MoMA ($25, Kids free) – Our kids will only stomach one major 2+ hours museum vist per holiday. We made a good choice in the Museum of Modern Art given UK primary school educators seem very keen on 20th Century Art so my 10 year-old daughter was already familiar with some works. Three cinema-related things impressed me. Firstly, the MoMA cinema had a Pasolini season on. Imagine living in a city that would show Pasolini on a big screen and have people show up for it. Awesome. Secondly, there was a Quay Brothers exhibition. I love those crazy Quays. Thirdly, there was a screening of Christian Marclay’s The Clock on a large screen in a room with sofas. Myself and the boy (aged 6) parked ourselves at the front for 10 minutes or so. We were both hooked as the film (24 hours of film excerpts of people looking at their watches and suchlike) is put together as if it is itself a richly plotted movie. Also, when familiar moments appear on screen, in this case an excerpt from When Harry Met Sally, the crowd laugh and applaud. I would love this to come to Birmingham. I would happily watch the whole darn thing in one sitting.

Theatre – we saw Spiderman – Turn off the Dark. Camp and knowing in places, I enjoyed this, as did the kids. I suspect had we been kid-free we might have tried for tickets to Pacino in Glengarry Glen Ross (though it has  had poor reviews).

What we did (free stuff):
Staten Island Ferry – the best free boat ride ever. Views of Manhattan, Ellis Island, Statue of Liberty.

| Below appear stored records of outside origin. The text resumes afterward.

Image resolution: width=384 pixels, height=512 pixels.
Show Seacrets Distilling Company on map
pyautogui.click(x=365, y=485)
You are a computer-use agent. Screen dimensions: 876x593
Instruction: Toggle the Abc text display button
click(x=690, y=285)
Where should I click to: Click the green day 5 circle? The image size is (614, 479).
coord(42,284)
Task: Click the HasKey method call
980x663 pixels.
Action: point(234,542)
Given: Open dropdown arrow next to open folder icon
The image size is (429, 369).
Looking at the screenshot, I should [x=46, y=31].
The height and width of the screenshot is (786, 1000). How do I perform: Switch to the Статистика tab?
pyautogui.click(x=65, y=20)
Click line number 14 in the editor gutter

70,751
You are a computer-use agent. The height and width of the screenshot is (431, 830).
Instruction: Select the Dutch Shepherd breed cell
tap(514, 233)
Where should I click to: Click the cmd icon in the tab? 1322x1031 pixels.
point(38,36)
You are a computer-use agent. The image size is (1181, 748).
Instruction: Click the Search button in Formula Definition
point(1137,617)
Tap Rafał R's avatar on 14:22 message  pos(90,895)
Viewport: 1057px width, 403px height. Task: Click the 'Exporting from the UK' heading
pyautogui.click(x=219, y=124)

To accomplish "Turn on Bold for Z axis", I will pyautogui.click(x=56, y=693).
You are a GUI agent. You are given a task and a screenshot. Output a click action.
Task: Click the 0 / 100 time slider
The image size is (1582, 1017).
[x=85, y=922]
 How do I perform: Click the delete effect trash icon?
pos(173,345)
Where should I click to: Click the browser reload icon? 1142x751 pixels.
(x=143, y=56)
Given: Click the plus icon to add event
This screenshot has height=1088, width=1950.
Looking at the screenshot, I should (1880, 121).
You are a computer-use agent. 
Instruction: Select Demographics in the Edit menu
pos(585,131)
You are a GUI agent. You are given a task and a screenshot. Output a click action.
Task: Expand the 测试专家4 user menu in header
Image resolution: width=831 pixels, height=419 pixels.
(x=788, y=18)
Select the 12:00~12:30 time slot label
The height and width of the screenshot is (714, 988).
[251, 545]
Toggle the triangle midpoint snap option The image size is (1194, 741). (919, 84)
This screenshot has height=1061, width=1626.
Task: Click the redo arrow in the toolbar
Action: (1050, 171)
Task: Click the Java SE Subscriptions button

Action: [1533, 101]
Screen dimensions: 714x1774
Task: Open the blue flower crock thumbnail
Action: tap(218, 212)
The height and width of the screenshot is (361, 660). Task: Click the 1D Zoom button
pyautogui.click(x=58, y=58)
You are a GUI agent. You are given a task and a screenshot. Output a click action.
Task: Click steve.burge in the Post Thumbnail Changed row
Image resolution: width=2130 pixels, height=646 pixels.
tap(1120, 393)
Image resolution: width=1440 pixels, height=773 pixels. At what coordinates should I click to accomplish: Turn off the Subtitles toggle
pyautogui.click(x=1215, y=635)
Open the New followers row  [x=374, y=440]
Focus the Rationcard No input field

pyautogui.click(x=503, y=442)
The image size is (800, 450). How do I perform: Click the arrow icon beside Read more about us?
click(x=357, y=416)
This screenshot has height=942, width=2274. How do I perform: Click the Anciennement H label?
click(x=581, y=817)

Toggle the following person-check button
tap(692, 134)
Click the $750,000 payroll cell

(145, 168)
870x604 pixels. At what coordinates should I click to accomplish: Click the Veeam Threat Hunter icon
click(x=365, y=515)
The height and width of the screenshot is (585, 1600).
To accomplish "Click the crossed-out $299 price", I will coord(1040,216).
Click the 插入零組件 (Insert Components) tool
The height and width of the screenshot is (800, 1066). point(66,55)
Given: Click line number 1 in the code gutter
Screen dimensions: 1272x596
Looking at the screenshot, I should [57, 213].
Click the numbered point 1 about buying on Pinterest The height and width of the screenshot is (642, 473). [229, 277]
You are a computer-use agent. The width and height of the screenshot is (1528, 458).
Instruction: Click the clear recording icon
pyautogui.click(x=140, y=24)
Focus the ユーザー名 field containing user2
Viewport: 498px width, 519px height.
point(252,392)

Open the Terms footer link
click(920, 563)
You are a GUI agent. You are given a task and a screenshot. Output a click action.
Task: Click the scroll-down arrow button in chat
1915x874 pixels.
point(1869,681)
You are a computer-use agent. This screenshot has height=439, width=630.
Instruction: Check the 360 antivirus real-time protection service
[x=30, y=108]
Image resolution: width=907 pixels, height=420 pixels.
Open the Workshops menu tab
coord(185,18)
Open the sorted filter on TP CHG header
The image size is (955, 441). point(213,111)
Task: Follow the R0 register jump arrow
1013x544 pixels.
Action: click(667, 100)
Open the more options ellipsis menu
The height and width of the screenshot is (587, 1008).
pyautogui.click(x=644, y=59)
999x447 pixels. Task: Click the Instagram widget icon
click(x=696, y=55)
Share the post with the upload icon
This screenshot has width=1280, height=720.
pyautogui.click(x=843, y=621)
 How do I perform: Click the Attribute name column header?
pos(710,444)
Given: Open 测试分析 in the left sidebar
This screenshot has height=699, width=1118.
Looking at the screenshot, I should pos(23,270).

Brooklyn Bridge – We caught the metro to Brooklyn, walked back through Brooklyn Heights and then back over the Bridge into the Financial District.

Ground Zero – you need a visitor’s pass which you have to get in advance. We didn’t realise this, however, we lucked out and picked one up at the entrance. The sites of the two towers are now black, marble fountains surrounded by newly planted oak trees. It’s impressively done.

Central Park – we walked the bottom half of it. Past the ice-rink and up to Belvedere Castle. All lovely. Lovelier in autumn or summer I guess.

The Highline – Thanks to a late prompt I remembered about The Highline. A former elevated freight rail line now converted to an urban trail/park. It’s a joyful hour stroll – a real highlight of the trip. We have Highline potential in Birmingham y’know.

Shopping – well it’s free if you don’t buy anything. Certainly Tiffany’s is worth a look (nice building, high ceilings).

Times Square – madly busy, too busy really though enjoyably glitzy.

Eating
We had a nice ‘so-big-we-took-some-home’ meal in a place called Carmine’s on the Upper West Side and a lovely breakfast in Andrew’s Coffee Shop on 7th Avenue near to our hotel. As I say, we didn’t go big on eating out. However, we did enjoy the abundance of Delis in New York. The one closest to our Hotel served everything from Pizza to Sushi. In the UK a ‘Deli’ is an excuse to sell fancy cheese and meats at high prices. In New York it was simply a place where you could get any kind of food, at reasonable prices, at any time of day or night.

Getting Around
We mostly walked or caught the Metro ($2.25 per trip to go anywhere. if your child can squeeze under the barriers they go free). The cab to and from the airport (fixed fare of $52 + $6 tolls) was fast and scary with much beeping of horn.